• _OBJECTIVE 1_
Rewrite the entries that come after the interview transcript as a numbered list, skipping blank lines and omitting the pictures.

PAUL JAY, SENIOR EDITOR: Welcome back to the next segment in our interviews with Minqi Li about the current situation in China. Welcome, Minqi.

MINQI LI, PROFESSOR OF POLITICAL ECONOMY: Thank you.

JAY: The view we get, from the West, of China, we see to some extent the figures of the leaders of the Chinese Communist Party, we know a little bit in history, something called the democracy movement, but we know very little about it in terms of what the different trends are, and we don’t really hear about much else other than Chinese consumerism. But we know there’s a tremendously vigorous intellectual life in China. So can you talk about the intellectual and political trends as they exist today?

LI: There has been dramatic change in term of China’s intellectual life. Back through the 1980s, among most of the intellectuals who were politically conscious or politically active, among most of the university students, it was dominated by neoliberal ideas.

JAY: The ideas of open markets, independent capitalist enterprises, breaking down the sort of state-owned economy.

LI: That was also the case for, basically, virtually all of the leaders of the 1989 democratic movement. But things started to change by the mid-1990s.

JAY: Just to be clear, so you’re saying most of the leadership of the Tienanmen Square democracy type of movement were mostly connected to this neoliberal economic reform movement.

LI: Yeah. I would say probably all of them. And by the mid-1990s things started to change. You started to have some intellectuals who criticized the market-oriented reform, the neoliberal ideas, and so that by the late 1990s, early 2000s, you could say that a new trend that was referred to as the New Left emerged in China. In today’s Chinese context, this term New Left is used to refer to a very broad category that ranged from everyone from social democrat, nationalist, left nationalist, to Marxist. What they have in common is that they all are to different degrees critical of market-oriented reform, to a different degree critical of neoliberalism, and to a different degree have a generally positive view of the Maoist period, with different emphases.

• _RECORD LIST_

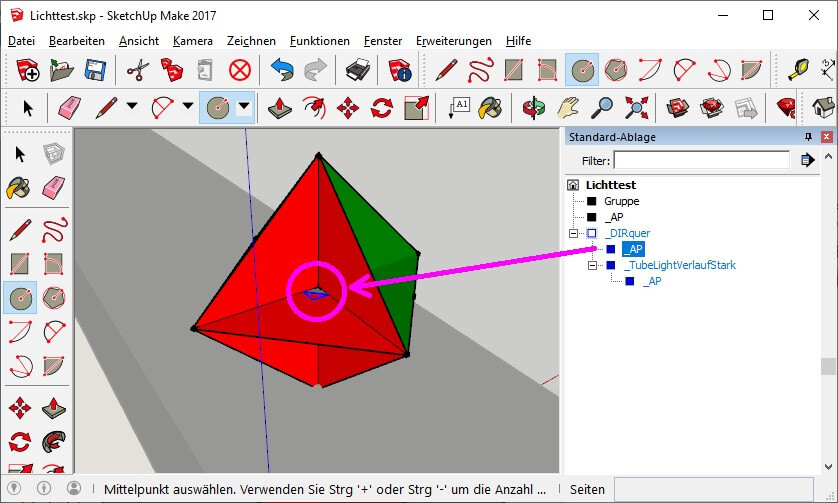The height and width of the screenshot is (503, 838).
Task: Toggle the _DIRquer visibility box
Action: (x=592, y=233)
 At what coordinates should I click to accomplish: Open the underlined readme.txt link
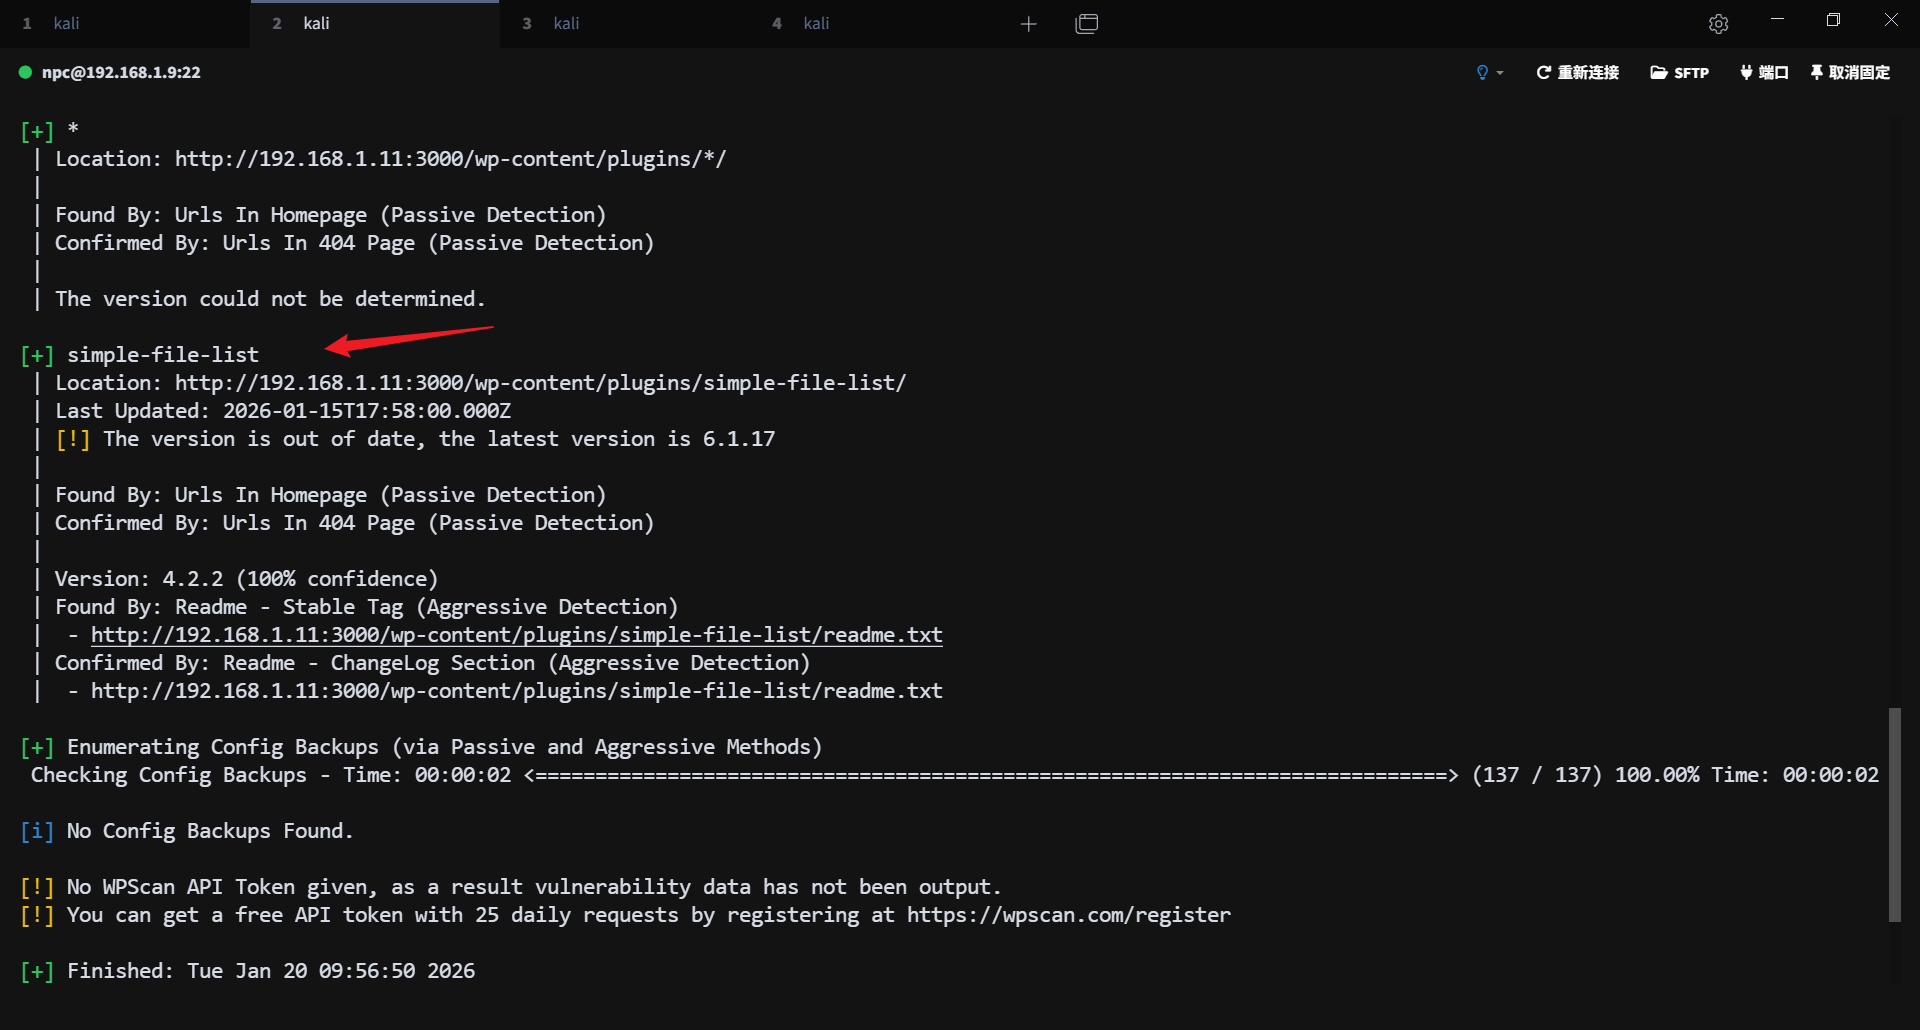[516, 635]
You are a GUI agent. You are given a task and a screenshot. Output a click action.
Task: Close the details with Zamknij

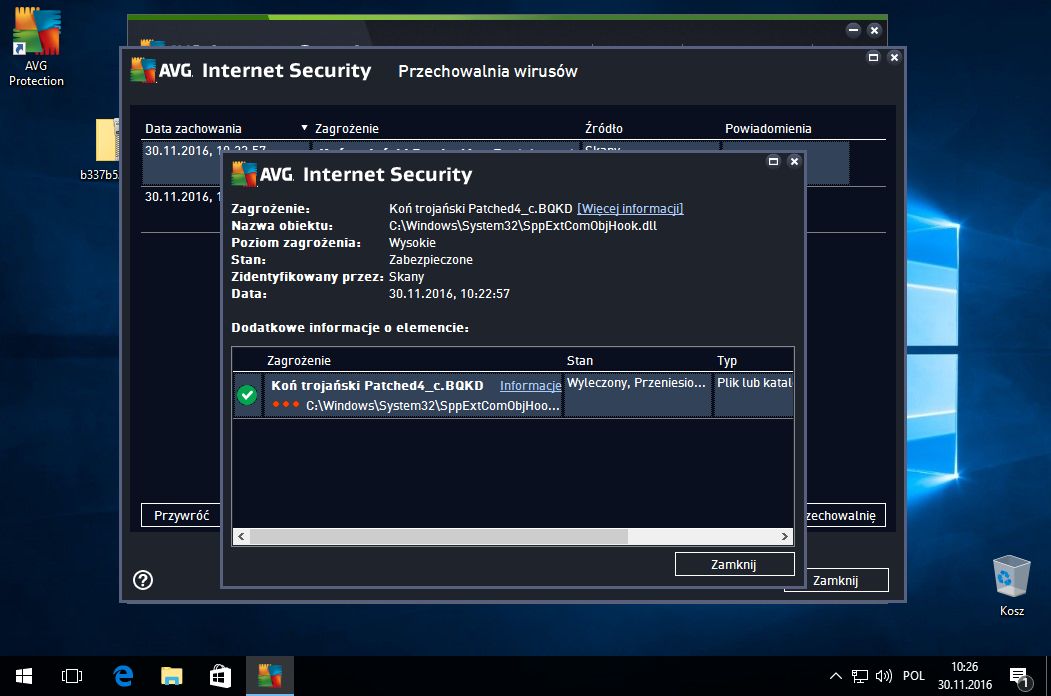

• _OBJECTIVE 2_
From the Minqi Li interview above, copy the passage verbatim, starting with "JAY: The view" and going on through "they exist today?".

• _WRITTEN SOLUTION 1_
1. The height and width of the screenshot is (503, 838).
2. Task: Toggle the _DIRquer visibility box
3. Action: (x=592, y=233)
4.  At what coordinates should I click to accomplish: Open the underlined readme.txt link
5. [516, 635]
6. You are a GUI agent. You are given a task and a screenshot. Output a click action.
7. Task: Close the details with Zamknij

• _WRITTEN SOLUTION 2_
JAY: The view we get, from the West, of China, we see to some extent the figures of the leaders of the Chinese Communist Party, we know a little bit in history, something called the democracy movement, but we know very little about it in terms of what the different trends are, and we don’t really hear about much else other than Chinese consumerism. But we know there’s a tremendously vigorous intellectual life in China. So can you talk about the intellectual and political trends as they exist today?